Task goal: One line in the listing below contains "Task: Open 布局设置 layout settings". Repeat that line and each line after it exactly, ending with the last one.

Material for this task:
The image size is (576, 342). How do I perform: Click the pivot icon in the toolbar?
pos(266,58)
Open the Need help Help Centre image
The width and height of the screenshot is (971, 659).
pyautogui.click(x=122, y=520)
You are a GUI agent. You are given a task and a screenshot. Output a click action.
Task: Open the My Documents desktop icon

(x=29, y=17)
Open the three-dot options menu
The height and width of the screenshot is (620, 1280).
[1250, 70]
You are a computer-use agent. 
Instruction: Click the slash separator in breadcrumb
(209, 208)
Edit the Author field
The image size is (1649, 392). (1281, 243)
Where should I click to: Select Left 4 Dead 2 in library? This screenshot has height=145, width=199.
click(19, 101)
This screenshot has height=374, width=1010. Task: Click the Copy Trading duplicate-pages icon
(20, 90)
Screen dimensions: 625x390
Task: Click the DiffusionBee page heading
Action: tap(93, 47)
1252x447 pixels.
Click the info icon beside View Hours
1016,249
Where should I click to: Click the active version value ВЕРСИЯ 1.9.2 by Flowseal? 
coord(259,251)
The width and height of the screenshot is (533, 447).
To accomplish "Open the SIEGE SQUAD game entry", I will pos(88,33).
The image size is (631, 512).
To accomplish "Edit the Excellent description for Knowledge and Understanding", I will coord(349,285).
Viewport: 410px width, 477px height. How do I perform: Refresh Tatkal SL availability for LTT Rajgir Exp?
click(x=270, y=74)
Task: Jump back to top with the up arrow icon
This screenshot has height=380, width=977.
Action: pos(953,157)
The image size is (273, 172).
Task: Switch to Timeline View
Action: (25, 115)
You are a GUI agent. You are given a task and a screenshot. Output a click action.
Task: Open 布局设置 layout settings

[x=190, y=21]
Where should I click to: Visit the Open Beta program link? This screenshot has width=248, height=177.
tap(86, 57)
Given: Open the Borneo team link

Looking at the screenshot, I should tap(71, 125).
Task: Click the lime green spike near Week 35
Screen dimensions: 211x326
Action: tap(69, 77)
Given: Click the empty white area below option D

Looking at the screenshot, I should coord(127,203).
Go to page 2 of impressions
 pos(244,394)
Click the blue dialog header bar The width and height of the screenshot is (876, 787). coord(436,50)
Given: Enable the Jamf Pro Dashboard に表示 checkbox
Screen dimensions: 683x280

Response to the task:
Task: Open 布局设置 layout settings

[x=190, y=21]
Where should I click to: Visit the Open Beta program link? This screenshot has width=248, height=177.
tap(86, 57)
Given: Open the Borneo team link

Looking at the screenshot, I should tap(71, 125).
Task: Click the lime green spike near Week 35
Screen dimensions: 211x326
Action: tap(69, 77)
Given: Click the empty white area below option D

Looking at the screenshot, I should coord(127,203).
Go to page 2 of impressions
 pos(244,394)
Click the blue dialog header bar The width and height of the screenshot is (876, 787). coord(436,50)
Given: Enable the Jamf Pro Dashboard に表示 checkbox
Screen dimensions: 683x280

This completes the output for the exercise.